Tecnologie abilitanti: l’Italia investe, ma resta indietro
La transizione energetica europea si gioca su sei tecnologie chiave: fotovoltaico, eolico, batterie, veicoli elettrici, pompe di calore ed elettrolizzatori. Insieme, valgono oltre 700 miliardi di dollari di investimenti annui a livello globale. L’Italia partecipa a questa corsa, ma con numeri inferiori rispetto ai principali partner europei, frenata da ostacoli normativi, ritardi infrastrutturali e mancanza di coordinamento tra livelli istituzionali.

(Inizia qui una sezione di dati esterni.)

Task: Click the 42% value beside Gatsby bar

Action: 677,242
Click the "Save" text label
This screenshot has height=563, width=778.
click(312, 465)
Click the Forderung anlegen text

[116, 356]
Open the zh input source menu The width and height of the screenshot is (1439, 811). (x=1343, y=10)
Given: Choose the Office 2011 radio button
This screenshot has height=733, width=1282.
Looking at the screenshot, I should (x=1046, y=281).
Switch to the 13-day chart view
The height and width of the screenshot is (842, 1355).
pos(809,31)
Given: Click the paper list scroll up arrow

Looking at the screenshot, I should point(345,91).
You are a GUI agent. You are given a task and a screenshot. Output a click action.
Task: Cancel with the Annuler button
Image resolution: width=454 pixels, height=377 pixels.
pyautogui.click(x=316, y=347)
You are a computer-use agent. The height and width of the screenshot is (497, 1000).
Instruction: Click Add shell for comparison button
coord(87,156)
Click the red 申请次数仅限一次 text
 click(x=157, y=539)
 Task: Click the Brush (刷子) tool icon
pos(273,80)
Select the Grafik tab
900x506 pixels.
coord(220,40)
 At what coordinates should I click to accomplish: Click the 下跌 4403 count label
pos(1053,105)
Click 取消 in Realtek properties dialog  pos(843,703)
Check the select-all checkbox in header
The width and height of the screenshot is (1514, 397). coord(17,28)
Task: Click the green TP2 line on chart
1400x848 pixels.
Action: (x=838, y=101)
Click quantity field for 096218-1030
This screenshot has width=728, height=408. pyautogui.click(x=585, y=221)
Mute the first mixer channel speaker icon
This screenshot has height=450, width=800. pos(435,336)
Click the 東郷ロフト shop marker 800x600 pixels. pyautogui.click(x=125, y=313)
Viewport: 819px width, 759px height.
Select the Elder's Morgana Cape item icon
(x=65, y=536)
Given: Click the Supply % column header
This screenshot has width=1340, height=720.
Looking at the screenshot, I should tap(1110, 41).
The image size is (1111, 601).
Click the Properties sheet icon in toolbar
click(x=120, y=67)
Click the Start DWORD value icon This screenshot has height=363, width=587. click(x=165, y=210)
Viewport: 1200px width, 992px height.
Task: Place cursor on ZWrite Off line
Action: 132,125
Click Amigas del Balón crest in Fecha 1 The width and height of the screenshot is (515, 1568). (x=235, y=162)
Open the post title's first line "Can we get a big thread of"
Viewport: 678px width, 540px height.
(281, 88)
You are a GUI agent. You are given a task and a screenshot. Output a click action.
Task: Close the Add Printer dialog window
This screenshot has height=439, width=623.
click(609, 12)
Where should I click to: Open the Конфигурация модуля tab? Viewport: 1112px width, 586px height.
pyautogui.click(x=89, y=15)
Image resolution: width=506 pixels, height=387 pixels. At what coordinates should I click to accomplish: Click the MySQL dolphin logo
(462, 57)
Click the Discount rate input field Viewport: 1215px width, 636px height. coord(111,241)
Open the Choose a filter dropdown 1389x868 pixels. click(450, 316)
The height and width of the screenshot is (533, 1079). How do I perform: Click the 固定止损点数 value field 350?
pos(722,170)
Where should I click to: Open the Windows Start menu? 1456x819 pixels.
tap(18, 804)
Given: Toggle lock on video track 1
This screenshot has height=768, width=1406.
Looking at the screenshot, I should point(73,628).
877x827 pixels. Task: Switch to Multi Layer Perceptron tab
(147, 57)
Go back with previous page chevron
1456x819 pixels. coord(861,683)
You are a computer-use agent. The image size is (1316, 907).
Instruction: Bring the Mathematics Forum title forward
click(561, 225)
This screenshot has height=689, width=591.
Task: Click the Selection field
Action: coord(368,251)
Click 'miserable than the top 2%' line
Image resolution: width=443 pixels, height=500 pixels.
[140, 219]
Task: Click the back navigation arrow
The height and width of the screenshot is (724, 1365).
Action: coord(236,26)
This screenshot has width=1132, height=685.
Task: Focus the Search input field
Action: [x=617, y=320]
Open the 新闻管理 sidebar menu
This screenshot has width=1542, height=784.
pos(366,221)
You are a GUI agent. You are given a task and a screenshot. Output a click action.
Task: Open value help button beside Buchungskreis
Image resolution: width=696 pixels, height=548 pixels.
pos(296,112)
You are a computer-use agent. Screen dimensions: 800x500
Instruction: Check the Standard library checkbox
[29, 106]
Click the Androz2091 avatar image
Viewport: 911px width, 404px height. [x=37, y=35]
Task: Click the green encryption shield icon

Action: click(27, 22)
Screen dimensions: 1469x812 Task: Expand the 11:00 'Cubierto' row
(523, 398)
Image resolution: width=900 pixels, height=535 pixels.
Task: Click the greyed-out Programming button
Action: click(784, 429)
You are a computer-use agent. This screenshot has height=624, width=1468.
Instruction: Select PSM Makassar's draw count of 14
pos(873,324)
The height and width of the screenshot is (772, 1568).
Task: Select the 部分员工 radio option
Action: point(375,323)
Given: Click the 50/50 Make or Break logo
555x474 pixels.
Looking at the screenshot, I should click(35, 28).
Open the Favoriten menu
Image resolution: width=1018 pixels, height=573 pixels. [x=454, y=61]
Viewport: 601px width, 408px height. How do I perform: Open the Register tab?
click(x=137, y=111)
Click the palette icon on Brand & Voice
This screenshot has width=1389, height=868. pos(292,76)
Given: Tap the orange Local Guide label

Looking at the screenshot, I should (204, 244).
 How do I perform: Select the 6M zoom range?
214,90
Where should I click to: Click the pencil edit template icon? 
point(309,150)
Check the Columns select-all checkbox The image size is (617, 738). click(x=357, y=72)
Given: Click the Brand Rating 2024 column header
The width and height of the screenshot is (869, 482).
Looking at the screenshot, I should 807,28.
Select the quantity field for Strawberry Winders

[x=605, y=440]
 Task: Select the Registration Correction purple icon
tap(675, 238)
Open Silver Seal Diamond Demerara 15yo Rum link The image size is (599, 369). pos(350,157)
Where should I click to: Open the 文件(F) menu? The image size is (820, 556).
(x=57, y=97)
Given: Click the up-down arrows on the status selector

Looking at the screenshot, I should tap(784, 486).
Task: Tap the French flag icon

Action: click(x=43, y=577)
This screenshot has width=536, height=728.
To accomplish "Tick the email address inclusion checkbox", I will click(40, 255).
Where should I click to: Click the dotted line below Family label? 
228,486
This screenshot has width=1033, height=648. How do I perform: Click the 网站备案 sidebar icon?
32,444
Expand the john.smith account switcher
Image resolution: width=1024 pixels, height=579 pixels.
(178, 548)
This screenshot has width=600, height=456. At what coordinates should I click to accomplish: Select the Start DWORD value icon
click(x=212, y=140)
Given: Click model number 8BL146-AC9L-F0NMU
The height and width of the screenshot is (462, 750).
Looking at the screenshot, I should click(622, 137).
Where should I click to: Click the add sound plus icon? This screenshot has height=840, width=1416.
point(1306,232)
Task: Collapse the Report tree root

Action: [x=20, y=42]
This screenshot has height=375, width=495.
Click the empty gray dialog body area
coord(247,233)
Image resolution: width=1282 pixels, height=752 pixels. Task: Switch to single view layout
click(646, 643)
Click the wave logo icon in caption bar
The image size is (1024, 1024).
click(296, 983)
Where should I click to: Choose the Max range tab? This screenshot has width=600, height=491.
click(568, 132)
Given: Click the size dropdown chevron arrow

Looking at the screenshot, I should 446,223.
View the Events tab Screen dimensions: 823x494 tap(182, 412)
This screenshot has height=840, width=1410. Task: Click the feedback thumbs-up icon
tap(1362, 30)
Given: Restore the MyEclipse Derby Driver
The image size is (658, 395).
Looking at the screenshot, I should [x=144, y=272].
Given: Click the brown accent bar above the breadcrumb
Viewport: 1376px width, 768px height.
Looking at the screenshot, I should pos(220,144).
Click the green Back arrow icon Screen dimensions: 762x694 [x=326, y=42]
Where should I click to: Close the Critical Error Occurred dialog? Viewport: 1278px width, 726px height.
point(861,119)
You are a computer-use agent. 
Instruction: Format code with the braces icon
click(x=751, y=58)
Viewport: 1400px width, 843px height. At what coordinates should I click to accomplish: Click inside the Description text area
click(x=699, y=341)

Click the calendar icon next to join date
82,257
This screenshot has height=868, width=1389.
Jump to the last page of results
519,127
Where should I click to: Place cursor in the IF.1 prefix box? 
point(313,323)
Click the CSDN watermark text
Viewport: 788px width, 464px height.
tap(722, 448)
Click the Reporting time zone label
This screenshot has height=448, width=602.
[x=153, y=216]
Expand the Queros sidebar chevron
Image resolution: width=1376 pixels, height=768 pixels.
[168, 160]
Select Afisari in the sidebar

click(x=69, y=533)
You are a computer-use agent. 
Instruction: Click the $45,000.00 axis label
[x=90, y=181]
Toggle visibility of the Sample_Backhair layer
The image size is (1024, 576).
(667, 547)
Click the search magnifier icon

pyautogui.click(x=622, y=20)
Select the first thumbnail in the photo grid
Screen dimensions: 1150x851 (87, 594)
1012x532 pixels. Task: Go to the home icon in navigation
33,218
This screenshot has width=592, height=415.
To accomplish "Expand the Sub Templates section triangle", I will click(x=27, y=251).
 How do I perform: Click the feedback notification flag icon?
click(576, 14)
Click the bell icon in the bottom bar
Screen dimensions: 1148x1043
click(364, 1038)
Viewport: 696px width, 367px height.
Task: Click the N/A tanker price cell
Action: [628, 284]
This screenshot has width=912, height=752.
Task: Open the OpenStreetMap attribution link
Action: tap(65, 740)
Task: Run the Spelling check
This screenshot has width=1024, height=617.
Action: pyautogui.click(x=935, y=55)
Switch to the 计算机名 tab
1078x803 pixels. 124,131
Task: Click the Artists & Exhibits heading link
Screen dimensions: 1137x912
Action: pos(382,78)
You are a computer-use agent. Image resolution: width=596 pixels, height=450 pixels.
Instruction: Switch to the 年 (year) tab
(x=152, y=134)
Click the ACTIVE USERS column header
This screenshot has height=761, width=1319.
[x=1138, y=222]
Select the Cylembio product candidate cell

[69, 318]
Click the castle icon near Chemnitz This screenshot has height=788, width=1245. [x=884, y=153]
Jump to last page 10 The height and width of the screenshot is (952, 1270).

Sul fronte dell’idrogeno verde, l’Italia punta a 5 GW di elettrolizzatori al 2030, contro i 10 GW della Germania, i 6,5 GW della Francia e i quasi 27 GW annunciati dalla Spagna, leader europeo in termini di capacità progettuale. Anche nella mobilità elettrica, il divario si conferma: nel 2023, le auto elettriche hanno rappresentato meno del 10% delle immatricolazioni italiane, contro oltre il 15% in Germania e Francia. Le pompe di calore, essenziali per decarbonizzare il riscaldamento, vedranno una forte diffusione nei prossimi anni: l’obiettivo UE è 30 milioni di installazioni entro il 2030. L’Italia partecipa con progetti incentivati dal PNRR: 1 miliardo per filiere green e 740 milioni per infrastrutture di ricarica, ma la scala degli interventi resta limitata rispetto alla domanda.
È anche importante guardare il contesto globale, fortemente competitivo: l’Italia è già molto dipendente da fonti di energia estere, ma non è la sola per quanto riguarda l’approvvigionamento di materiali e tecnologie per lo sviluppo di fonti rinnovabili. Infatti, la Cina detiene tra l’85% e il 98% della produzione mondiale di componenti per batterie, solare, pompe di calore ed elettrolizzatori. Questo squilibrio ha spinto Bruxelles a varare il Net-Zero Industry Act e il Critical Raw Materials Act, fissando l’obiettivo del 40% di capacità produttiva interna in tecnologie pulite entro il 2030.
Nel complesso, l’Italia si trova in una condizione di fragilità strutturale ma anche di possibile rilancio. Colmare il divario con gli altri Paesi europei richiederà un’accelerazione netta rispetto all’attuale ritmo di crescita e una visione di lungo periodo. “La transizione energetica non è più una scelta, ma una necessità competitiva,” conclude Valerio Mancini. “Servono una strategia industriale integrata, investimenti mirati e una governance più efficace. L’alternativa è restare indietro, pagando il prezzo più alto, economico e ambientale, in Europa.”